O objetivo é narrar de modo farsesco a história de um golpista de Veneza chamado Volpone, defendido com bravura por Daniel Alvim, que finge estar à beira da morte. Com a ajuda de seu servo, Mosca, interpretado pelo ágil Mauricio de Barros, tenta dar golpes nos amigos da elite veneziana para conquistar ainda mais dinheiro.
Ao revisitar esta comédia clássica, a Bendita Trupe faz uma encenação que remete às companhias teatrais brasileiras de meados do século 20, que conseguiam transpor os textos clássicos ao coração do público. É importante este papel de resgate da memória de nosso teatro, sobretudo em tempos tão fugazes e desmemoriados.
A montagem, merecidamente, presta tributo ao TBC, o Teatro Brasileiro de Comédia, que montou Volpone em 1953 sob direção de Ziembinski, quando recebeu a já mencionada crítica de Décio de Almeida Prado, um dos fundadores da APCA – Associação Paulista de Críticos de Artes, da qual este crítico que vos escreve é membro e foi vice-presidente, posto também ocupado pelo Prado do passado.
O grande desafio da encenação de 2023 é fazer o texto de época conversar com o aqui e agora.
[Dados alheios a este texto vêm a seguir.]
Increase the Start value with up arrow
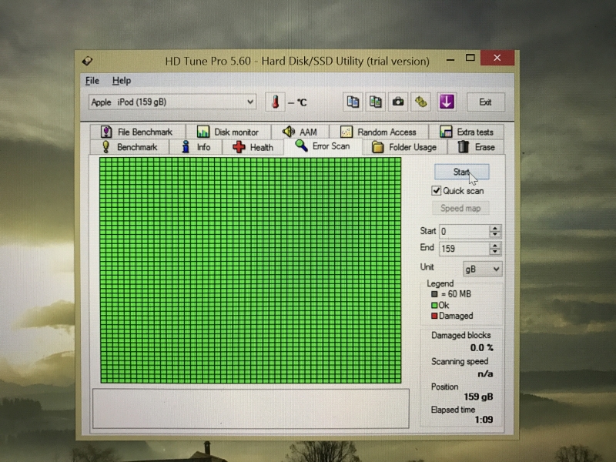Image resolution: width=616 pixels, height=462 pixels. [x=495, y=228]
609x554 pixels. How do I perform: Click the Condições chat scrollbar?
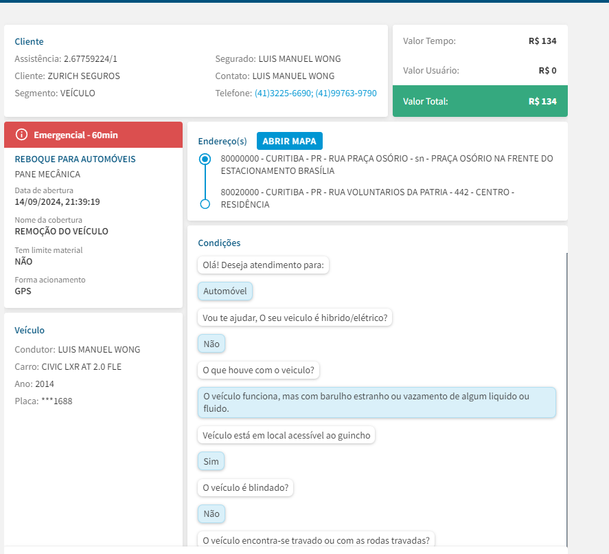(566, 399)
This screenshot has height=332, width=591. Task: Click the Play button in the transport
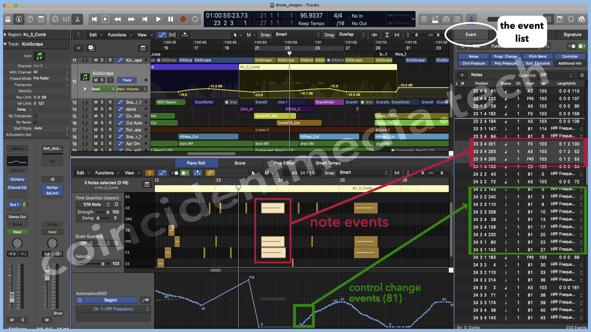point(158,19)
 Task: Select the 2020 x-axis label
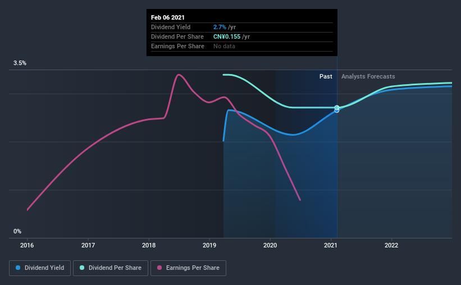click(x=270, y=245)
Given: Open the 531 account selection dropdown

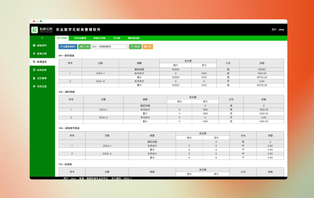Looking at the screenshot, I should coord(110,46).
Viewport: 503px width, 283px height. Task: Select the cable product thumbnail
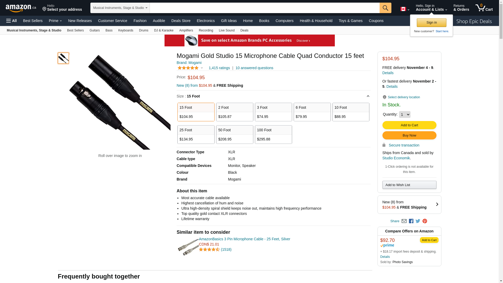(x=63, y=58)
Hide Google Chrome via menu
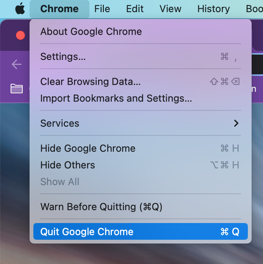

E Johana Albuquerque consegue esta construção, com a ajuda dos “cacos” do elenco, que atualizam o texto e até mesmo algumas quebras na quarta parede, como ensinou Bertolt Brecht (1898-1956).
Claro que a avareza e cobiça humana, que continuam firmes e fortes, sobretudo naqueles que estão nas esferas do poder, garantem esta comunicação imediata, já que o público reconhece imediatamente tais comportamentos e logo associa os mesmos às referências de hoje.
Para que uma comédia funcione em sua potência máxima, é fundamental que os atores em cena consigam aquele tom matemático que este tipo de espetáculo pede, sem cair no perigoso caminho do histrionismo gratuito e antinatural. Ser um pouco de ator-vedete neste tipo de peça não faz mal, muito pelo contrário, costuma ser excelente qualidade. E, claro, não se pode subestimar a inteligência do espectador.
Sendo assim, este crítico prefere os momentos do espetáculo em que os atores confiam mais no texto e atuam de forma mais natural e menos empostada, deixando aquela declamação que se associou a este tipo de teatro de lado.
Quem mais se destaca no elenco, justamente por possuir essa deliciosa naturalidade, é Ester Laccava, atriz com farto carisma cênico e excelente tempo para a comédia. Ester garante ao público boa parte das gargalhadas.
Ao seu lado estão nomes importantes dos palcos paulistanos, como Fernanda D’Umbra, Joca Andreazza, Luciano Gatti, Pedro Birenbaum, Vanderlei Bernardino e Sergio Pardal.
Algumas questões abordadas pelo espetáculo, sobretudo em relação às mulheres, como a delicada cena de estupro dividida pelas atrizes Cris Lozano e Vera Bonilha, que se alternam na mesma personagem, ganham novas possibilidades de leituras, que dialogam com a luta feminista e o silenciamento das mulheres, tão denunciado nos dias de hoje, transformando o que era riso em denso drama, o que confere peso à montagem.
Mesmo sabendo que esta encenação utiliza a versão de Volpone mais enxuta do austríaco Stefan Zweig (1881-1942) dos anos 1920, adaptada por Marcos Daud, este crítico intui que uma leve enxugada no tempo de duração do espetáculo faria com que o mesmo ganhasse mais ritmo e conquistasse ainda mais o coração do público.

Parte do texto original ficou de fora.